- _Action item_
Rewrite the lines below, replacing "in this screenshot" with "in this image" wherever it occurs and leaving everything else unchanged.

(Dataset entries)
──────────────────────────────
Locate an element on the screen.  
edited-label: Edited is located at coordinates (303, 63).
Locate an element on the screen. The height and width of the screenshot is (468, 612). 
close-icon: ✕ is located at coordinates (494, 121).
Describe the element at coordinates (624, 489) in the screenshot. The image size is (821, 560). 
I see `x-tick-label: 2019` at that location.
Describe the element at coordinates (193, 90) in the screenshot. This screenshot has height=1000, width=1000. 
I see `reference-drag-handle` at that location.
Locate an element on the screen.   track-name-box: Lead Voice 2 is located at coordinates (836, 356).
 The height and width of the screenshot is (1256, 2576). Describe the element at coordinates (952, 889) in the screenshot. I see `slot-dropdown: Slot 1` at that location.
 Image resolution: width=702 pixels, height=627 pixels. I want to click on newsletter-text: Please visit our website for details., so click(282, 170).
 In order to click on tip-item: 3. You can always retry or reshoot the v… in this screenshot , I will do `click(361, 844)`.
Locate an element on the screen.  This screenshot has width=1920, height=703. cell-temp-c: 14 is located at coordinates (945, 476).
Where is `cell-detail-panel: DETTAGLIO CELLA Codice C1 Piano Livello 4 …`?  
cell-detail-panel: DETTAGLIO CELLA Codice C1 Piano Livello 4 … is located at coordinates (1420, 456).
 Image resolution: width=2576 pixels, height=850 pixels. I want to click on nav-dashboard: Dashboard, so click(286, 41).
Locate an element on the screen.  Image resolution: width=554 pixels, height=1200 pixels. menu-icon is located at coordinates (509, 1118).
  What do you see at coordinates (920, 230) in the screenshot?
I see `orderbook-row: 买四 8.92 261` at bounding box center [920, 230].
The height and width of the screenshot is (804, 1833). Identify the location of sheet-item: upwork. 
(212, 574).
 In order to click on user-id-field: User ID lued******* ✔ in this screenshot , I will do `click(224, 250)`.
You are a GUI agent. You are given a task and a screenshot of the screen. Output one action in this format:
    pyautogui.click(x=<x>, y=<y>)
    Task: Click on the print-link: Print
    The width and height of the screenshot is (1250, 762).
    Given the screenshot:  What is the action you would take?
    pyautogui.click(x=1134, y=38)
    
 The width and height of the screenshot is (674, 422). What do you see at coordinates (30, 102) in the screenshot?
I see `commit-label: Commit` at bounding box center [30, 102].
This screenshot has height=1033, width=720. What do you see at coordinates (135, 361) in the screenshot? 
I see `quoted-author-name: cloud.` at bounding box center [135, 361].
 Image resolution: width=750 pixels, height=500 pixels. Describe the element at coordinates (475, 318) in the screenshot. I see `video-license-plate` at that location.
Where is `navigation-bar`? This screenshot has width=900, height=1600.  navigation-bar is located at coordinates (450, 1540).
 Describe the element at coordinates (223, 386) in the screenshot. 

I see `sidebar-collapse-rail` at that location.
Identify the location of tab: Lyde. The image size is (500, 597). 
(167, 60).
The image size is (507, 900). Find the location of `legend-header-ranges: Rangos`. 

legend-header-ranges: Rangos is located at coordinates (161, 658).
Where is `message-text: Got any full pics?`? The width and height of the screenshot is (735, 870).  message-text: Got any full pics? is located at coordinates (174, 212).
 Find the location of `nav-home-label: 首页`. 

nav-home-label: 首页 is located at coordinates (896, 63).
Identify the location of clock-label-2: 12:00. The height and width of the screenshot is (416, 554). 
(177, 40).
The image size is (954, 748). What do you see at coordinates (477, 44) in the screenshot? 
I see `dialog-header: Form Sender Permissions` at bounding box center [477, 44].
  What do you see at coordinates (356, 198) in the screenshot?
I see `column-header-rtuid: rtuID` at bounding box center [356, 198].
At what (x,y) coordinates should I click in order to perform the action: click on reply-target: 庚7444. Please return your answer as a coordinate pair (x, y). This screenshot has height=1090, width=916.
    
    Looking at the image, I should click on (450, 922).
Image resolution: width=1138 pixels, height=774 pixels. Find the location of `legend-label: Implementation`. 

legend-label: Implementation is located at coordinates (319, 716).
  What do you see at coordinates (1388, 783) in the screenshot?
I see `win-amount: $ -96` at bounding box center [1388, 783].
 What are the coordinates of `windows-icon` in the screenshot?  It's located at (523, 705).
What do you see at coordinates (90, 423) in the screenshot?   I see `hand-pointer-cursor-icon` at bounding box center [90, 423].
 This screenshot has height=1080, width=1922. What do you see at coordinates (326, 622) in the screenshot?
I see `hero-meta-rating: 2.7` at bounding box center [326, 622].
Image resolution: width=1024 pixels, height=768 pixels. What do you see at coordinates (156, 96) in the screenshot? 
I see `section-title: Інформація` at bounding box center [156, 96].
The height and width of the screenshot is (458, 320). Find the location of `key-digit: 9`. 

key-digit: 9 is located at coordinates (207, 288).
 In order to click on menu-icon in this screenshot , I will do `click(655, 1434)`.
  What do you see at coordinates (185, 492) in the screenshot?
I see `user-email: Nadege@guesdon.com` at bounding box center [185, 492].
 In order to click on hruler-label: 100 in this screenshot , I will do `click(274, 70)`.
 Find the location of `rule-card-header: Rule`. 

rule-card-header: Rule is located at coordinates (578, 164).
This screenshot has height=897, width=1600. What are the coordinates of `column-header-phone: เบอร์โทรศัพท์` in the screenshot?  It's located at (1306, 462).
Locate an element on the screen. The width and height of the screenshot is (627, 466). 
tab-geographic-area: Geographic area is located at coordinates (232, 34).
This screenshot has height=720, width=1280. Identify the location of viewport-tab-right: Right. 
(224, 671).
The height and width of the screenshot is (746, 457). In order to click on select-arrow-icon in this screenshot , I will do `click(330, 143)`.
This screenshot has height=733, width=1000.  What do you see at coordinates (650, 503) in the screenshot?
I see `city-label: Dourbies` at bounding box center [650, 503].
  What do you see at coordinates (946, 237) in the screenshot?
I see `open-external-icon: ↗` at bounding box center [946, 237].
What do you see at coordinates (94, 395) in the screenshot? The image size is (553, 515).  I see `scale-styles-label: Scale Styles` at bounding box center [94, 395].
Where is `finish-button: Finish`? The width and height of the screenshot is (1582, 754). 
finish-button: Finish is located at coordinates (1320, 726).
──────────────────────────────
- _Answer_
Locate an element on the screen.  
edited-label: Edited is located at coordinates (303, 63).
Locate an element on the screen. The height and width of the screenshot is (468, 612). 
close-icon: ✕ is located at coordinates (494, 121).
Describe the element at coordinates (624, 489) in the screenshot. The image size is (821, 560). 
I see `x-tick-label: 2019` at that location.
Describe the element at coordinates (193, 90) in the screenshot. This screenshot has height=1000, width=1000. 
I see `reference-drag-handle` at that location.
Locate an element on the screen.   track-name-box: Lead Voice 2 is located at coordinates (836, 356).
 The height and width of the screenshot is (1256, 2576). Describe the element at coordinates (952, 889) in the screenshot. I see `slot-dropdown: Slot 1` at that location.
 Image resolution: width=702 pixels, height=627 pixels. I want to click on newsletter-text: Please visit our website for details., so click(282, 170).
 In order to click on tip-item: 3. You can always retry or reshoot the v… in this image , I will do `click(361, 844)`.
Locate an element on the screen.  This screenshot has width=1920, height=703. cell-temp-c: 14 is located at coordinates (945, 476).
Where is `cell-detail-panel: DETTAGLIO CELLA Codice C1 Piano Livello 4 …`?  
cell-detail-panel: DETTAGLIO CELLA Codice C1 Piano Livello 4 … is located at coordinates (1420, 456).
 Image resolution: width=2576 pixels, height=850 pixels. I want to click on nav-dashboard: Dashboard, so click(286, 41).
Locate an element on the screen.  Image resolution: width=554 pixels, height=1200 pixels. menu-icon is located at coordinates (509, 1118).
  What do you see at coordinates (920, 230) in the screenshot?
I see `orderbook-row: 买四 8.92 261` at bounding box center [920, 230].
The height and width of the screenshot is (804, 1833). Identify the location of sheet-item: upwork. 
(212, 574).
 In order to click on user-id-field: User ID lued******* ✔ in this image , I will do `click(224, 250)`.
You are a GUI agent. You are given a task and a screenshot of the screen. Output one action in this format:
    pyautogui.click(x=<x>, y=<y>)
    Task: Click on the print-link: Print
    The width and height of the screenshot is (1250, 762).
    Given the screenshot:  What is the action you would take?
    pyautogui.click(x=1134, y=38)
    
 The width and height of the screenshot is (674, 422). What do you see at coordinates (30, 102) in the screenshot?
I see `commit-label: Commit` at bounding box center [30, 102].
This screenshot has height=1033, width=720. What do you see at coordinates (135, 361) in the screenshot? 
I see `quoted-author-name: cloud.` at bounding box center [135, 361].
 Image resolution: width=750 pixels, height=500 pixels. Describe the element at coordinates (475, 318) in the screenshot. I see `video-license-plate` at that location.
Where is `navigation-bar`? This screenshot has width=900, height=1600.  navigation-bar is located at coordinates (450, 1540).
 Describe the element at coordinates (223, 386) in the screenshot. 

I see `sidebar-collapse-rail` at that location.
Identify the location of tab: Lyde. The image size is (500, 597). 
(167, 60).
The image size is (507, 900). Find the location of `legend-header-ranges: Rangos`. 

legend-header-ranges: Rangos is located at coordinates (161, 658).
Where is `message-text: Got any full pics?`? The width and height of the screenshot is (735, 870).  message-text: Got any full pics? is located at coordinates (174, 212).
 Find the location of `nav-home-label: 首页`. 

nav-home-label: 首页 is located at coordinates (896, 63).
Identify the location of clock-label-2: 12:00. The height and width of the screenshot is (416, 554). 
(177, 40).
The image size is (954, 748). What do you see at coordinates (477, 44) in the screenshot? 
I see `dialog-header: Form Sender Permissions` at bounding box center [477, 44].
  What do you see at coordinates (356, 198) in the screenshot?
I see `column-header-rtuid: rtuID` at bounding box center [356, 198].
At what (x,y) coordinates should I click in order to perform the action: click on reply-target: 庚7444. Please return your answer as a coordinate pair (x, y). This screenshot has height=1090, width=916.
    
    Looking at the image, I should click on (450, 922).
Image resolution: width=1138 pixels, height=774 pixels. Find the location of `legend-label: Implementation`. 

legend-label: Implementation is located at coordinates (319, 716).
  What do you see at coordinates (1388, 783) in the screenshot?
I see `win-amount: $ -96` at bounding box center [1388, 783].
 What are the coordinates of `windows-icon` in the screenshot?  It's located at (523, 705).
What do you see at coordinates (90, 423) in the screenshot?   I see `hand-pointer-cursor-icon` at bounding box center [90, 423].
 This screenshot has height=1080, width=1922. What do you see at coordinates (326, 622) in the screenshot?
I see `hero-meta-rating: 2.7` at bounding box center [326, 622].
Image resolution: width=1024 pixels, height=768 pixels. What do you see at coordinates (156, 96) in the screenshot? 
I see `section-title: Інформація` at bounding box center [156, 96].
The height and width of the screenshot is (458, 320). Find the location of `key-digit: 9`. 

key-digit: 9 is located at coordinates (207, 288).
 In order to click on menu-icon in this image , I will do `click(655, 1434)`.
  What do you see at coordinates (185, 492) in the screenshot?
I see `user-email: Nadege@guesdon.com` at bounding box center [185, 492].
 In order to click on hruler-label: 100 in this image , I will do `click(274, 70)`.
 Find the location of `rule-card-header: Rule`. 

rule-card-header: Rule is located at coordinates (578, 164).
This screenshot has height=897, width=1600. What are the coordinates of `column-header-phone: เบอร์โทรศัพท์` in the screenshot?  It's located at (1306, 462).
Locate an element on the screen. The width and height of the screenshot is (627, 466). 
tab-geographic-area: Geographic area is located at coordinates (232, 34).
This screenshot has height=720, width=1280. Identify the location of viewport-tab-right: Right. 
(224, 671).
The height and width of the screenshot is (746, 457). In order to click on select-arrow-icon in this image , I will do `click(330, 143)`.
This screenshot has height=733, width=1000.  What do you see at coordinates (650, 503) in the screenshot?
I see `city-label: Dourbies` at bounding box center [650, 503].
  What do you see at coordinates (946, 237) in the screenshot?
I see `open-external-icon: ↗` at bounding box center [946, 237].
What do you see at coordinates (94, 395) in the screenshot? The image size is (553, 515).  I see `scale-styles-label: Scale Styles` at bounding box center [94, 395].
Where is `finish-button: Finish`? The width and height of the screenshot is (1582, 754). 
finish-button: Finish is located at coordinates (1320, 726).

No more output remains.